The benchmark Sensex fell for the third straight day and dropped 37 points today even as value buying and gains in tech shares helped to trim early losses, wrapping up its worst weekly performance in two months.
Rising European stocks and sustained foreign fund inflows also helped in the recovery.
Larsen & Toubro, Reliance Industries and Tata Motors fell as 19 Sensex shares declined. Five of the 12 BSE sectoral indices dropped, led by power and capital goods shares even as tech stocks advanced.
Also Read
The S&P BSE Sensex opened on a negative note and dropped 157 points to the day's low of 20,731.33 amid weak global cues. It closed at 20,851.33, a loss of 37 points or 0.18 per cent. With a drop of 342 points this week, it was the worst performance for the Sensex since the period ended November 8.
The broader, 50-share CNX Nifty on the National Stock Exchange softened by 10 points, or 0.16 per cent, to 6,211.15.
"Latter part of the day saw buying interest from lower levels and the Nifty managed to close above the 6,200 level. Political uncertainties in the country and profit booking at higher levels are limiting the upside for the index," said Rakesh Goyal, Senior Vice President at Bonanza Portfolio Ltd.
Heavyweights Infosys and TCS were the major gainers on the Sensex after the rupee's depreciation and an improvement in the US economy. After touching a low of 62.55 against the dollar, the rupee traded at 62.30 at 16:00 hrs.

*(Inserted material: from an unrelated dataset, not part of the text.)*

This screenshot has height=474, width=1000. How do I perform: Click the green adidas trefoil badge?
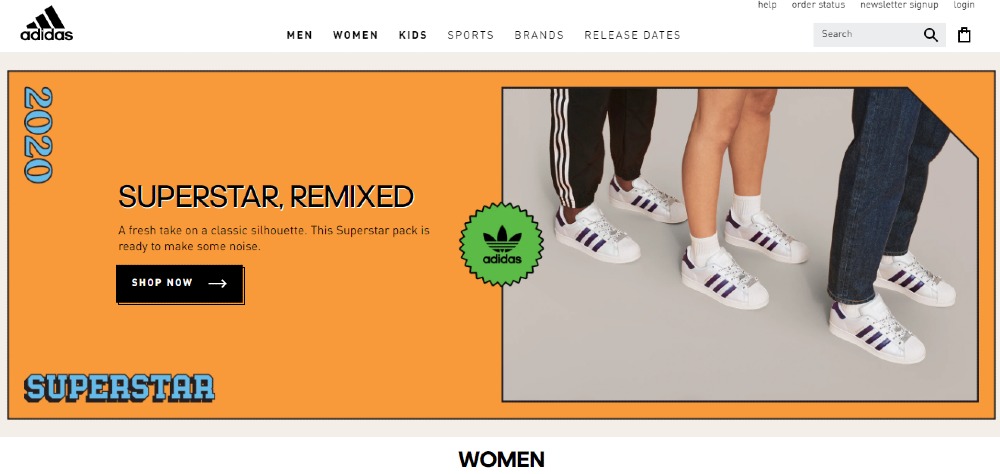click(501, 244)
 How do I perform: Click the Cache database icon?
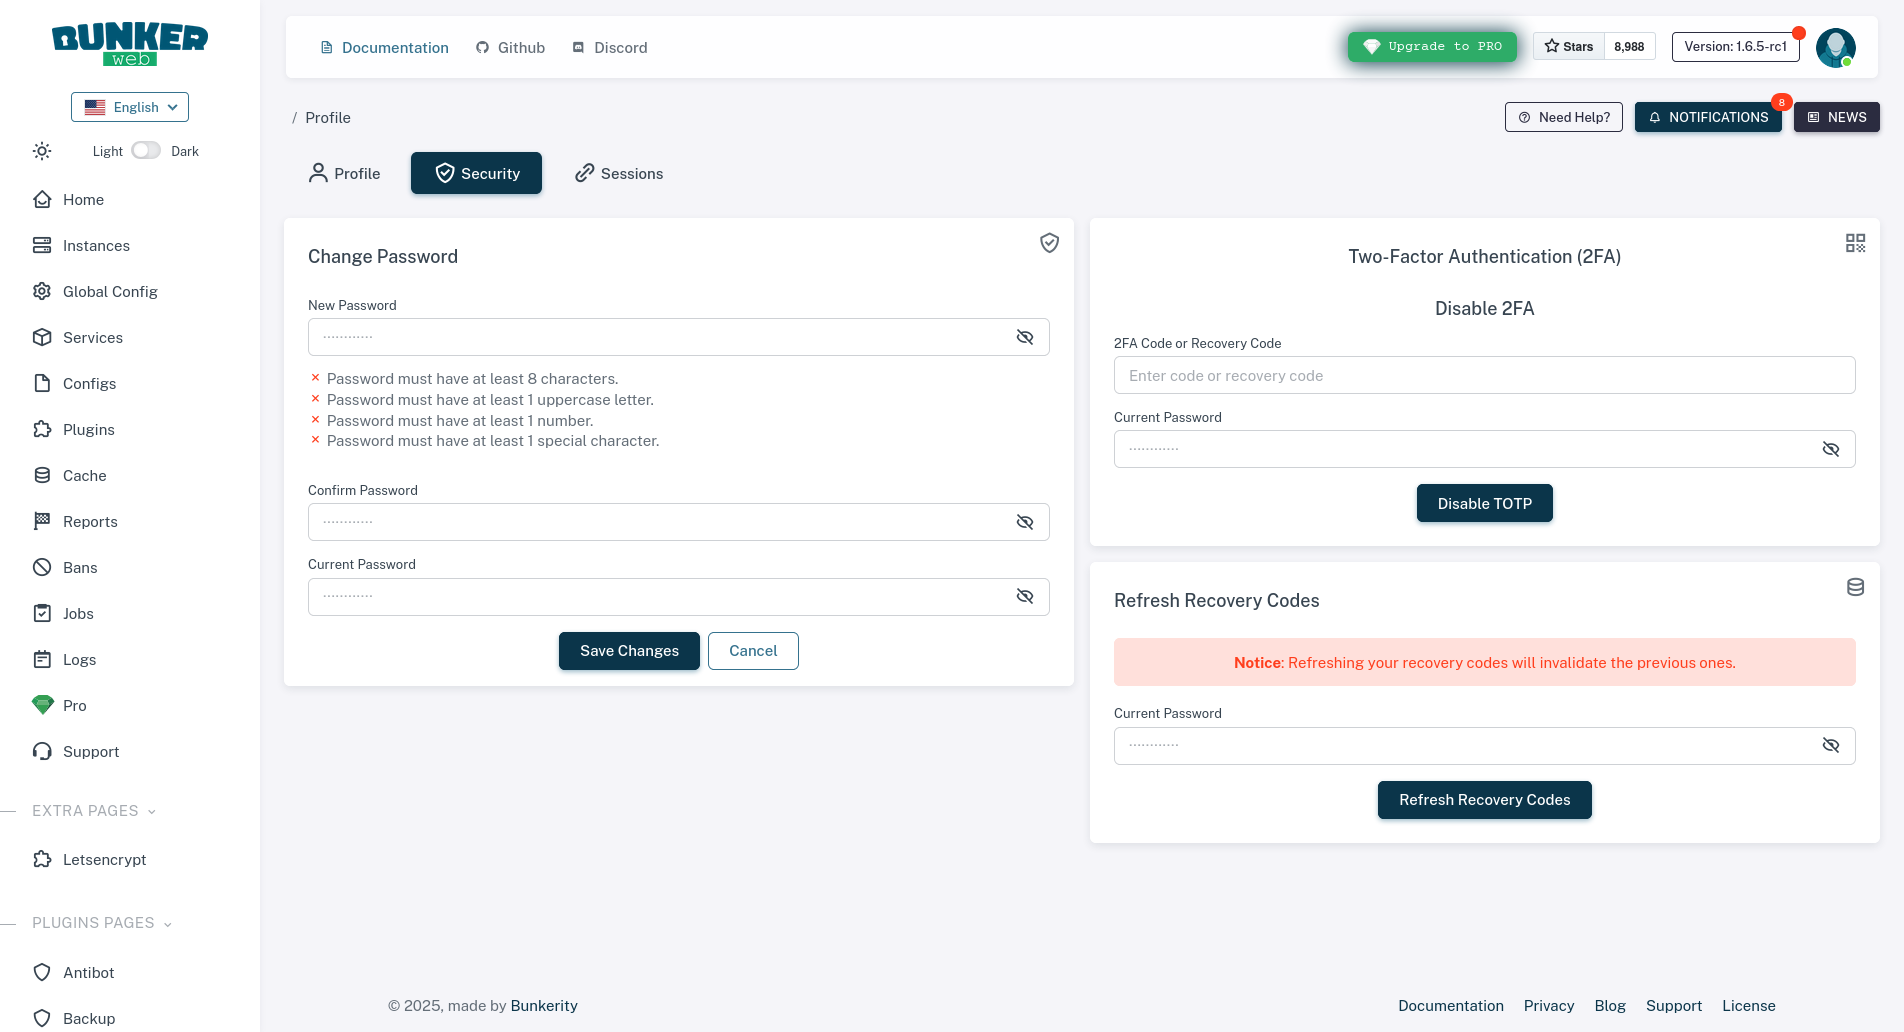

The markets appeared unimpressed after Prime Minister Manmohan Singh today said his government would continue to push economic reforms, create a favourable environment for foreign direct investment and work harder to generate more employment opportunities in the manufacturing sector.
Overseas investors bought a net Rs 674.05 crore of shares yesterday, according to provisional stock exchange data.
Asian stocks, except Japan which was closed, finished lower after US equities retreated from record highs and a gauge of China's non-manufacturing industries declined.